Le distopie tolgono spazio alle utopie, desertificando le immagini di futuro

Ci vorrebbero, secondo alcuni osservatori, più Unità di Previsione Strategica: lo sostiene in particolare Roberto Poli, presidente dell’Associazione Futuristi Italiani, professore di Filosofia della Scienza all’Università di Trento, dove insegna Previsione sociale e coordina il centro di ricerca Social Foresight. Poli è inoltre titolare della Unesco Chair in Anticipatory Systems e membro della World Futures Studies Federation. “C’è una desertificazione delle immagini di futuro, creata anche dalle distopie che hanno tolto spazio alle utopie”, riflette Poli. “Abbiamo oggi strumenti potentissimi che possiamo utilizzare per lavorare con il futuro. L’importante è spezzare la linearità senza togliere valore al passato, rivalutandolo in un circuito passato-futuro-presente”. L’Associazione dei Futuristi Italiani realizza anche laboratori di future literacy cioè di alfabetizzazione di futuro, per le scuole e per le aziende. 

La necessità di creare prospettive e modelli predittivi: come farlo?

Esistono a oggi due grandi schieramenti: chi, come i transumanisti, si ispirano alla Singularity University, che vede nell’AI la porta d’uscita dal problema ambientale e chi invece, come Ghisi, ritiene si stia sbagliando metafisica e che questo condizioni i risultati delle buone aspirazioni, cedendo a un materialismo spinto che non tiene conto di quello che Philippe Guillemant chiama la fisica della coscienza.
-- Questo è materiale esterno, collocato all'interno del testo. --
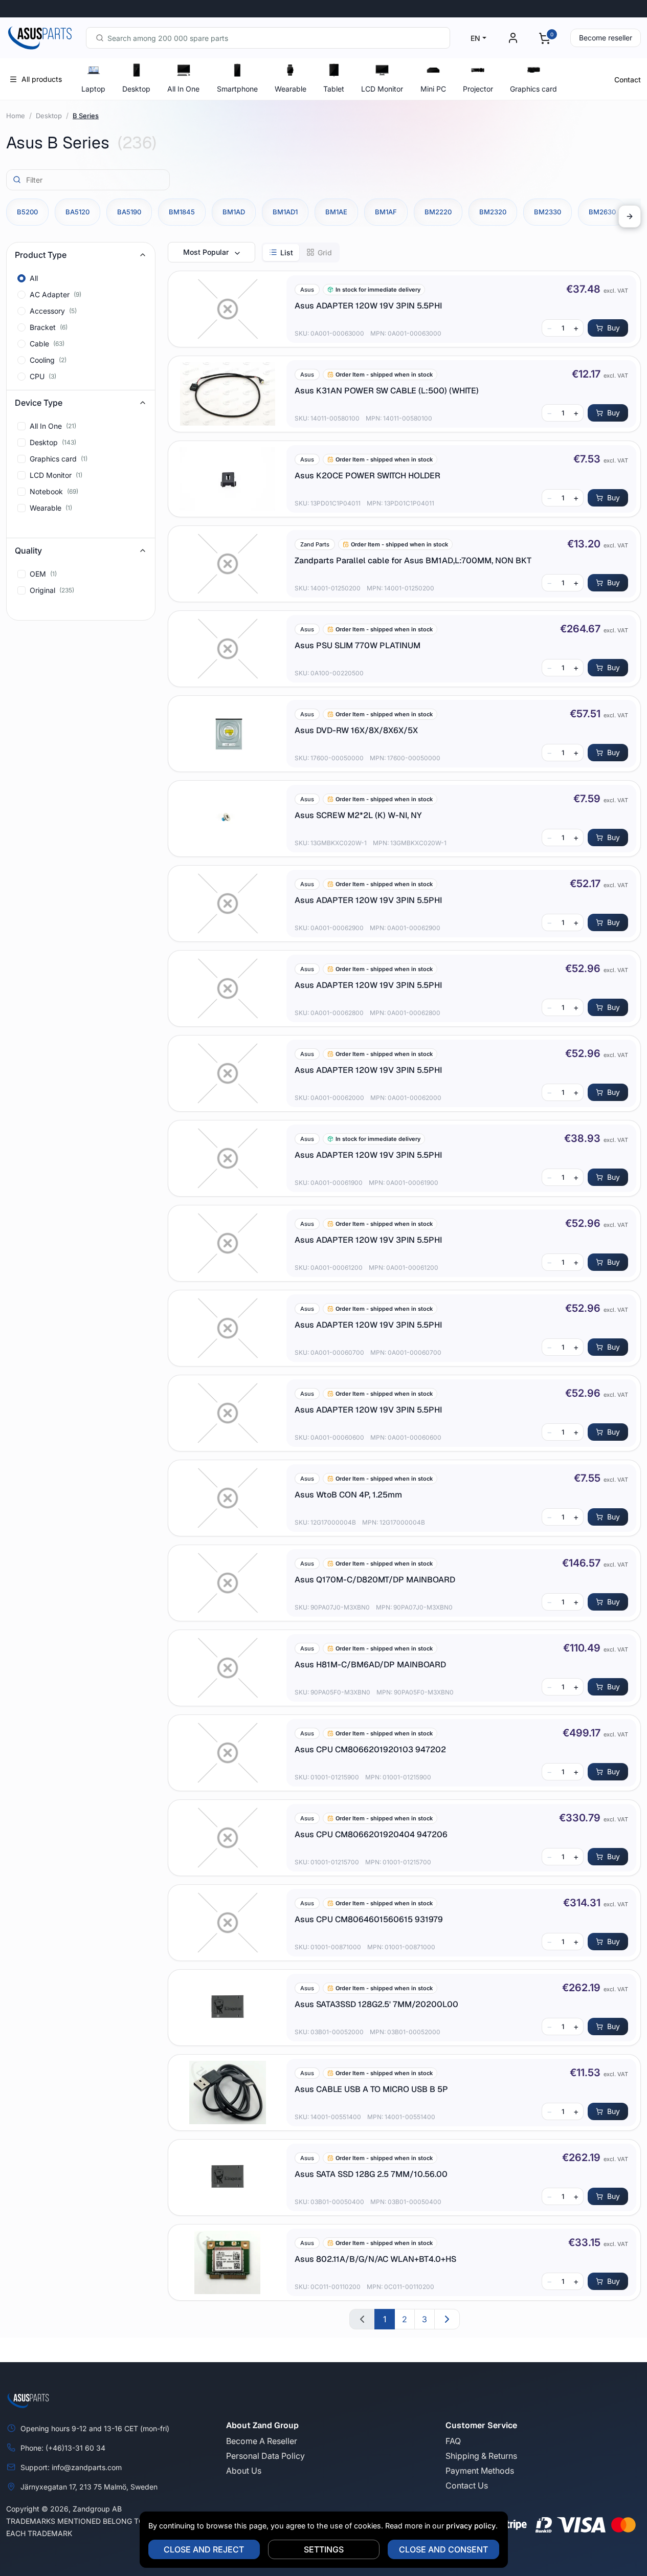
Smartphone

Definita la necessità di creare (dal micro della vita quotidiana, al macro della politica) prospettive, si avvia allora la discussione sul come farlo.
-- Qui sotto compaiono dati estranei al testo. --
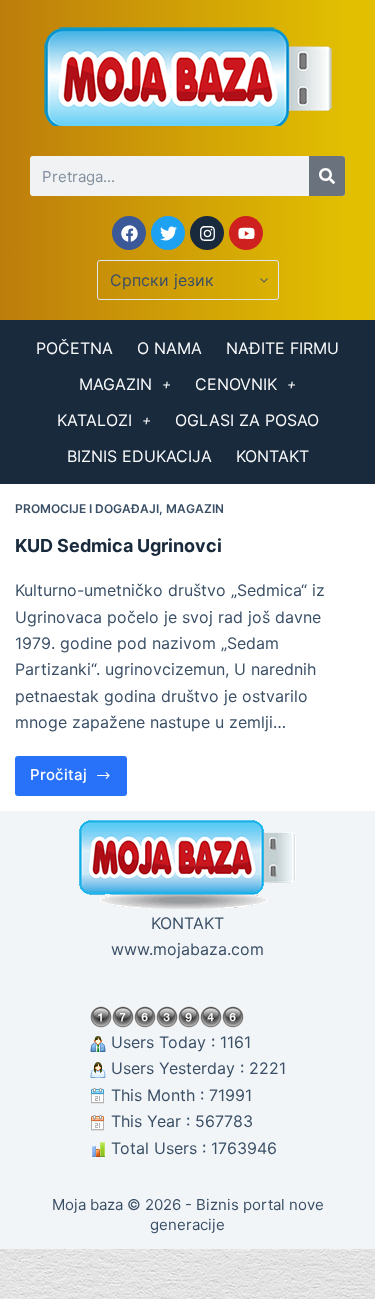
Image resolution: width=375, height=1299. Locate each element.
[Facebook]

Il confronto è a volte tra una visione cyberpunk (che oggi ha come derivazione il solar punk) e una basata sulla “causalità futura” riprendendo la tesi di Philippe Guillemant. Bruce Sterling, tra le pagine de La forma del futuro, individua nel 2070 l’orizzonte previsto dalla cybercultura per arrivare a un mondo di Bioti (entità al contempo oggetto e persona). Fino al 2030 saremmo ancora in un’epoca di Utente/Gingillo. Come dice Poli c’è grande differenza tra chi lavora con il futuro e uno scrittore, ed è forse proprio la capacità di rinunciare a scrivere il finale. Sul foglio bianco si alternano chiusure e aperture di possibilità secondo un principio di discontinuità: rivedere il nostro ruolo in questo contesto potrebbe forse fermare il timer dell’estinzione.